--- Passage ---
Photo of Nitin Joshi
Nitin Joshi

Hi, I am a postdoctoral fellow in Karp Lab. My current research interests involve development of next generation biomaterials, including particles and hydrogels for drug delivery. I received a PhD in 2013 from the Indian Institute of Technology, Bombay, India, where I studied under the supervision of Prof. Rinti Banerjee. My work was focused on the development and evaluation of stimuli-responsive nanoparticles for the delivery of single and combinatorial anti-cancer drugs, both systemically as well as through non-invasive routes. Other than research, I am very passionate about music and have received formal training in Indian Classical Vocal Music (Khayal style).
--- Information given ---
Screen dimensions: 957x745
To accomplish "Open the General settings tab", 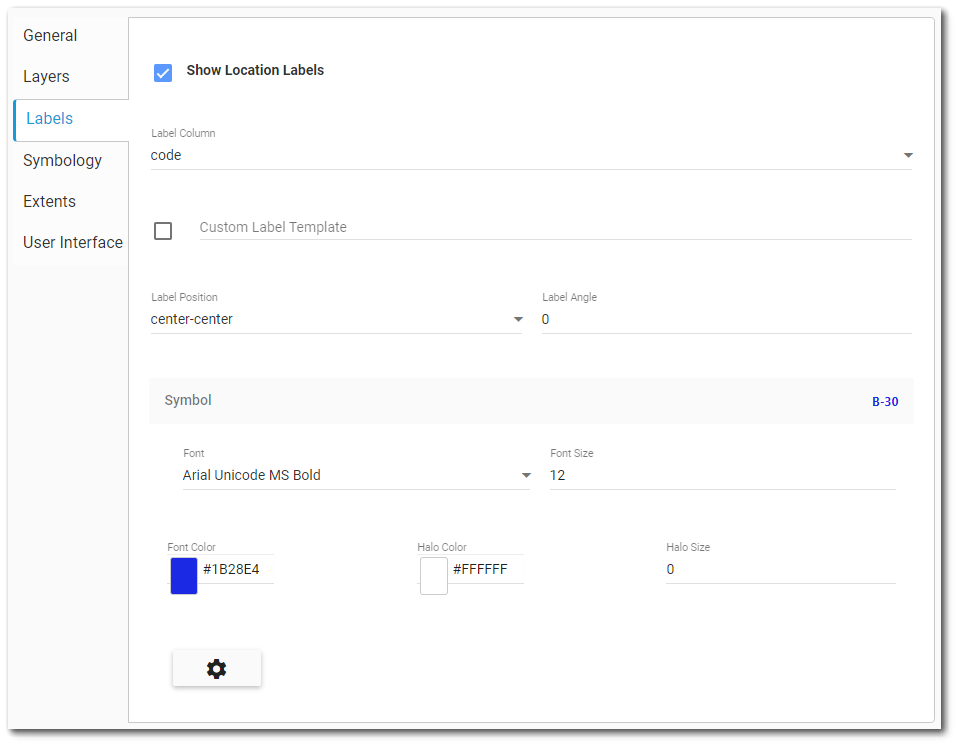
---
--- Information given ---
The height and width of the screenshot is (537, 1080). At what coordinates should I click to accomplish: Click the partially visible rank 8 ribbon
---
Please check each statement against the Nitin Joshi profile and answer yes or no, quoting the words from the profile that decide it. 1. He earned his PhD in 2013 from the Indian Institute of Technology, Bombay. 2. His doctoral work covered drug delivery only through systemic routes. 3. He has formal training in the Khayal style of Indian Classical Vocal Music.

● Task response
1. Yes: "I received a PhD in 2013 from the Indian Institute of Technology, Bombay, India"
2. No: "both systemically as well as through non-invasive routes"
3. Yes: "have received formal training in Indian Classical Vocal Music (Khayal style)"